Segment Open

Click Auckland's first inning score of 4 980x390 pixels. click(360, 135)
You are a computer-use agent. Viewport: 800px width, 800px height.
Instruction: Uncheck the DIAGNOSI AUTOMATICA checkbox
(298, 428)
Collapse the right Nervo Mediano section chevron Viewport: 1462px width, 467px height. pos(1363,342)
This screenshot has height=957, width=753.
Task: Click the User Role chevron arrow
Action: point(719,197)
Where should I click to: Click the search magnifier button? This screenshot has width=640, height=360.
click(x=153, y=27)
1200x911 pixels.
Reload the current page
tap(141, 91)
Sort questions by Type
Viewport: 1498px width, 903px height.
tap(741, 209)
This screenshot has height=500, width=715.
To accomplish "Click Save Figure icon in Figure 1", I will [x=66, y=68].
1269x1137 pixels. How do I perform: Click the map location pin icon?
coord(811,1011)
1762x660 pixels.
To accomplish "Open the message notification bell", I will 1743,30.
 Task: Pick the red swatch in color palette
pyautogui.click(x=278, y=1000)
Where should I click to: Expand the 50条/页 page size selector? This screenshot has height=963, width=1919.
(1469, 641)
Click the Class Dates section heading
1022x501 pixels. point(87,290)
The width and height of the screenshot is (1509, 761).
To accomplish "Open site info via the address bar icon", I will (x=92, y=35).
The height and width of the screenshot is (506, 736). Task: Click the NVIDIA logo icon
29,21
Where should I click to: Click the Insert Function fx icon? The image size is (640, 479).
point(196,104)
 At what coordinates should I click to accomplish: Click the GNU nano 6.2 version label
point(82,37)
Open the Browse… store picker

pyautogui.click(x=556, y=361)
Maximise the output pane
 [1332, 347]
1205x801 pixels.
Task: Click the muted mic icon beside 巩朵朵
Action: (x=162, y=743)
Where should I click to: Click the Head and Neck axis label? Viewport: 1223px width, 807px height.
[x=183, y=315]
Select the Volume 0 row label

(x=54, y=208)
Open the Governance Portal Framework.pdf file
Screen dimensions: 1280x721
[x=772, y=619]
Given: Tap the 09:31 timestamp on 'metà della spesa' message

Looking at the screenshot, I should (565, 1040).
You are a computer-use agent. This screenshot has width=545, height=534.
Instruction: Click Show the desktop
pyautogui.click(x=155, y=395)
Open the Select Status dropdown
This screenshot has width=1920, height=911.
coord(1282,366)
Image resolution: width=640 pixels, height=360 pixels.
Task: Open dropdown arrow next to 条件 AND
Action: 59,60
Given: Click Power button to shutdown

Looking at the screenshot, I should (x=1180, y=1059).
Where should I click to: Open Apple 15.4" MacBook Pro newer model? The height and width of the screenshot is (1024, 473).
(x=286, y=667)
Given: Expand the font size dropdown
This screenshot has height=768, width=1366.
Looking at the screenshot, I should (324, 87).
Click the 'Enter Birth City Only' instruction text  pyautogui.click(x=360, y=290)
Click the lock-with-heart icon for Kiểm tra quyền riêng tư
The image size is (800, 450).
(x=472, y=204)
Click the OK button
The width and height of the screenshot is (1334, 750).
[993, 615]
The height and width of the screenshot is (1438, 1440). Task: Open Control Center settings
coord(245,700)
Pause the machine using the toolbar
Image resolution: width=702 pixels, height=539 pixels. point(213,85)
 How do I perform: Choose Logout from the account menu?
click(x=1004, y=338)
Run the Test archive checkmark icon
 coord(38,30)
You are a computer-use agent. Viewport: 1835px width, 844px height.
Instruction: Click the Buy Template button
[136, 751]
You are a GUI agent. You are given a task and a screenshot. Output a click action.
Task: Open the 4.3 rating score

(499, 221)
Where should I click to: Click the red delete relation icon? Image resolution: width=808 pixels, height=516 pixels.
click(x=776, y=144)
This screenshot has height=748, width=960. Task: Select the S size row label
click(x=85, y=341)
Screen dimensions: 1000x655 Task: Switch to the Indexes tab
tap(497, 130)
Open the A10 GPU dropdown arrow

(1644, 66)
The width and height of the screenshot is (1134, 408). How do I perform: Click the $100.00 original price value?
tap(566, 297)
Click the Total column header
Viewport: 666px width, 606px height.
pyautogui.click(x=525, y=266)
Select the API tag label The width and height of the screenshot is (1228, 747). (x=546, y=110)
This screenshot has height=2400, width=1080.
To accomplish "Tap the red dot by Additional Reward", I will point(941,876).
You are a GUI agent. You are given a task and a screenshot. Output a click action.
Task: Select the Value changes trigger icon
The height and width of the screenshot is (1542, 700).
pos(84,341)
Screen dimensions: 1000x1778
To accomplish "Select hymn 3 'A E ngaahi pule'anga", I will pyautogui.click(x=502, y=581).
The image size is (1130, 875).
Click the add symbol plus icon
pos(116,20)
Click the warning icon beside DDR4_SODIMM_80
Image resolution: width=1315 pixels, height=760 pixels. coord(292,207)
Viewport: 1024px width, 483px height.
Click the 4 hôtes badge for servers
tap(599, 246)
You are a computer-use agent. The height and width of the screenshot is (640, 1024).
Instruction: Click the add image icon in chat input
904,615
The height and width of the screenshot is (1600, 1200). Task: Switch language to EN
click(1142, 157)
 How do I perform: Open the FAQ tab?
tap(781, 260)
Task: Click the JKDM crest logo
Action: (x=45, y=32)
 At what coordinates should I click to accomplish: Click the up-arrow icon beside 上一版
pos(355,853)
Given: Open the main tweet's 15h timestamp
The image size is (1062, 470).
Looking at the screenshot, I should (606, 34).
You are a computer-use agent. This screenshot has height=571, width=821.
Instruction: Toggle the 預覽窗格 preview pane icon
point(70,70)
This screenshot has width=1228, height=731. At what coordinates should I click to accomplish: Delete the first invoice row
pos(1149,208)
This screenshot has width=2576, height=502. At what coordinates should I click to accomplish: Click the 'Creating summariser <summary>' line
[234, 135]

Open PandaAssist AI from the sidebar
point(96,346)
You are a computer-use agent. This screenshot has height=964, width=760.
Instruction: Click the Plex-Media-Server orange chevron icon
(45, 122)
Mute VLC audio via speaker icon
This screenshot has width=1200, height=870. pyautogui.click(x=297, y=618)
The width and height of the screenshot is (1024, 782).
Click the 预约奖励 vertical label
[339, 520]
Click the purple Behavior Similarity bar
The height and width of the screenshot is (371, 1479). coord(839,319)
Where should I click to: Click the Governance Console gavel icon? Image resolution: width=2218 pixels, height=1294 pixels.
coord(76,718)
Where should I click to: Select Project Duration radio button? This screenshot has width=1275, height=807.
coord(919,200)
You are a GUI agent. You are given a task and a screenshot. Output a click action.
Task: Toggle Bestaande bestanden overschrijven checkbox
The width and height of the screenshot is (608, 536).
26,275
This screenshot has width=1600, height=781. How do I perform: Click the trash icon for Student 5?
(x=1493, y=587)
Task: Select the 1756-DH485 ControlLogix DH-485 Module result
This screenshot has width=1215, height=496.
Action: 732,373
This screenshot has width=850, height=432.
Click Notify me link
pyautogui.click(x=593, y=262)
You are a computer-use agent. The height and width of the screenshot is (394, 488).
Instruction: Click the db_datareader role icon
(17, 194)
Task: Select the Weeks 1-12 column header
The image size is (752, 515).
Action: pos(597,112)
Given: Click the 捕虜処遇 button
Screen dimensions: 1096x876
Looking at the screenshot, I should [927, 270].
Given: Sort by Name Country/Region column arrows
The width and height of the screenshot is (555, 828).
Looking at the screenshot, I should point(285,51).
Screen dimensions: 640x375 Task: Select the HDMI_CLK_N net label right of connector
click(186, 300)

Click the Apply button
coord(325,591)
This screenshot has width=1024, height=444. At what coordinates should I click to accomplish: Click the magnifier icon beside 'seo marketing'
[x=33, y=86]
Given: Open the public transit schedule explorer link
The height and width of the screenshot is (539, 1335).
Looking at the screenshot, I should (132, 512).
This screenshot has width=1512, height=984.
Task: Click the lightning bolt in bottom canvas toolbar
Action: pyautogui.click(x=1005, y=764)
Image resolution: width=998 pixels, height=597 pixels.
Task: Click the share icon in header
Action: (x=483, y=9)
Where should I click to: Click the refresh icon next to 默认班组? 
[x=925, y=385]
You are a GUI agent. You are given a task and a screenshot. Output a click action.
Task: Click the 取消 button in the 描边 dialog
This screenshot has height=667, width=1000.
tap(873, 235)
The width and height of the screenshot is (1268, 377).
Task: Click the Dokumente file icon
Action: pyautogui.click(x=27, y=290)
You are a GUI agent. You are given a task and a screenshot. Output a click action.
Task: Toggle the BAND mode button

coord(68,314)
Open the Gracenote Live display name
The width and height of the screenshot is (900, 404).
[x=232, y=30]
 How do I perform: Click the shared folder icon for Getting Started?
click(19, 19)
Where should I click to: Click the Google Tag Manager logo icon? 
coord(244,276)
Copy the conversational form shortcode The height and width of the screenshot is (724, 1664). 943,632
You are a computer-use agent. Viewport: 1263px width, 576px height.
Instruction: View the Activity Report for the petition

Segment Closed

▶ **Work order**
State the number of lines in the data above that include the word "Sort", leaving out any other words.

▶ **Solution to the problem**
2